Perelman was raised in Rhode Island and attended Brown University in 1921. He had a hard time fitting in with the school's fraternity scene because he was disliked for being Jewish and from a lower-middle-class background. He ended up becoming close friends with another literary-minded student who would later come to be known as the novelist Nathanael West. West became Perelman's brother-in-law when he married West's sister, Laura, in 1929.
Perelman loved playing with words. He was greatly influenced by James Joyce. Perelman often parodied Joyce's steam of consciousness style, and he had a habit of mixing in obscure words and references. Perelman's last piece for the New Yorker was even titled "Portrait of the Artist as a Young Cat's Paw" (1979). He wrote his own introduction for his book The Best of S. J. Perelman (1947) under the pseudonym Sidney Namlerep (Perelman backwards).

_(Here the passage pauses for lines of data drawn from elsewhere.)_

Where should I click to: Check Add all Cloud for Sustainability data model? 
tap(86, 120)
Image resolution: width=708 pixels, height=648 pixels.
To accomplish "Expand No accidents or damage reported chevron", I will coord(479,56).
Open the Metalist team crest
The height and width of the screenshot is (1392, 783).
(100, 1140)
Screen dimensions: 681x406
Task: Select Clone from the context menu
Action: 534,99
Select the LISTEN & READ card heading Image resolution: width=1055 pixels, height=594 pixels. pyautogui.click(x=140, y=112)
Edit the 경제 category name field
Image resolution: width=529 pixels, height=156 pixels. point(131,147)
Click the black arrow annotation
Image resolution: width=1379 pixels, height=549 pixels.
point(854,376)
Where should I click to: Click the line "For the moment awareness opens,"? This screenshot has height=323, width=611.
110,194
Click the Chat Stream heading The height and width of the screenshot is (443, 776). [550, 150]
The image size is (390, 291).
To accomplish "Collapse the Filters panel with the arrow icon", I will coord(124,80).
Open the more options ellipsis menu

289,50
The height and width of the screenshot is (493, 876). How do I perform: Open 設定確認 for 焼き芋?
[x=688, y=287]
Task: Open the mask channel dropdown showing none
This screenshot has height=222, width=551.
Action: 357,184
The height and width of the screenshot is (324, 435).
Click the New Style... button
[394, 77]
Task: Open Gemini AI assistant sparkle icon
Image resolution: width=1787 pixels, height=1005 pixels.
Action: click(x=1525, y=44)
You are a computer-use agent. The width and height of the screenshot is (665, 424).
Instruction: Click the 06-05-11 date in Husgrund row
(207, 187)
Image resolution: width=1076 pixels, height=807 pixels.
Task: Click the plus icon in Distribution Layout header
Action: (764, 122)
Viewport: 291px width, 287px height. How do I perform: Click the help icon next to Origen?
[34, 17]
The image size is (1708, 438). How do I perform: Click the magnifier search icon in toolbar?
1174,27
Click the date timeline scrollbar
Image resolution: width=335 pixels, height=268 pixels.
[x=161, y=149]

The names of Perelman's characters and titles of his pieces came from what he called his "lifetime devotion to puns." He carried clippings that he tore out from newspapers in his pockets, his favorite being articles with people that had funny or complicated names. He had an airmail subscription to the London Times and read it every day, because he thought the names in that paper were more unusual than those in American papers.
Perelman wrote in Hollywood for 11 years, but he was happier with his career writing for the New Yorker, and his pieces were collected in books like Strictly from Hunger (1937).
After his wife died in 1970, he traveled and wrote, lived for a time in London, and finally came back to Manhattan, living at the Gramercy Park Hotel. He always wore a pair of oval, steel-rimmed glasses that he found in Paris in 1927. He said, "I'm highly irritable and my senses bruise easily, and when they are bruised I write."